Séparé depuis 2001, NTM n'a plus fait d'album studio en commun depuis 1998.[©Afp ]

Ce week-end des groupes légendaires viennent secouer la capitale. Au programme, du rap virulent, du rock mélodique et du punk électronique. Voici une sélection de concerts pour faire le plein d'énergie au rythme des guitares exaltées et des meilleurs punchlines du rap français.

Le retour de NTM

Le retour de la plus grande légende du rap français. Duo légendaire de Seine-Saint-Denis des années 1990, NTM remonte sur scène pour célébrer ses 30 ans d’existence. Des retrouvailles qui raviront les fans de la première heure et autres nostalgiques de l’âge d’or du rap français. A l’occasion de cet anniversaire, les rappeurs JoeyStarr et Kool Shen ont décidé de rééditer leur quatrième album intitulé Suprême NTM, leur plus gros succès.

En plus des titres Ma Benz et Laisse pas traîner ton fils, l’opus sera également agrémenté de nouveaux titres bonus. Réputés pour leurs textes virulents, traversés par des questions aussi variées que les banlieues, la jeunesse, la sécurité et la liberté d’expression, les deux chanteurs interprèteront les titres les plus mythiques de leur production.

NTM, vendredi 9 et samedi 10 mars, AccordhotelArena (12e).

La punk électronique de Whomadewho

Quatre ans après la sortie de leur album Dreams, Whomadewho , groupe danois de punk électronique, revient avec un projet sonore à la fois tendre et puissant. De leur performance live à leur écriture, ils sont en perpétuelle évolution et cherchent à toujours proposer un nouveau discours.

Dans Through The Walls, les trois acolytes mêlent une synth-pop modérée et astmosphérique, comme dans leur titre Neighbourhood, à des tonalités plus futuristes aux accents pop-moderne avec la chanson titre Through The Walls.

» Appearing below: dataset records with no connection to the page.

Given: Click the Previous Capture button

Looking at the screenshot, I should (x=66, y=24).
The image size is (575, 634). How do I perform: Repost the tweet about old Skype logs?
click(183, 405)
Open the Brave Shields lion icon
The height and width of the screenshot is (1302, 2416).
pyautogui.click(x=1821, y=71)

Whomadewho, samedi 10 mars, Le Trabendo (19e).

Les Wampas toujours sur pied

Figures de la scène rock française alternative, Les Wampas est l’un des seuls groupes à être restés en activité après les années 1980. Après s’être fait connaître avec le tube Manu Chao en 2003 ou encore Chirac en prison, les cinq compères ont sorti un douzième opus baptisé Evangelisti, en hommage au champion de joute sétois Aurélien Evangelisti.

Même si la composition des membres a beaucoup évolué depuis leur création, la production est toujours traversée par un fort potentiel mélodique, comme dans Patricia, un rock d’amour futuriste, et ménée par la voix aiguë de Didier Wampas, le leader du groupe.

Les Wampas, samedi 10 mars, La Maroquinerie, (20e).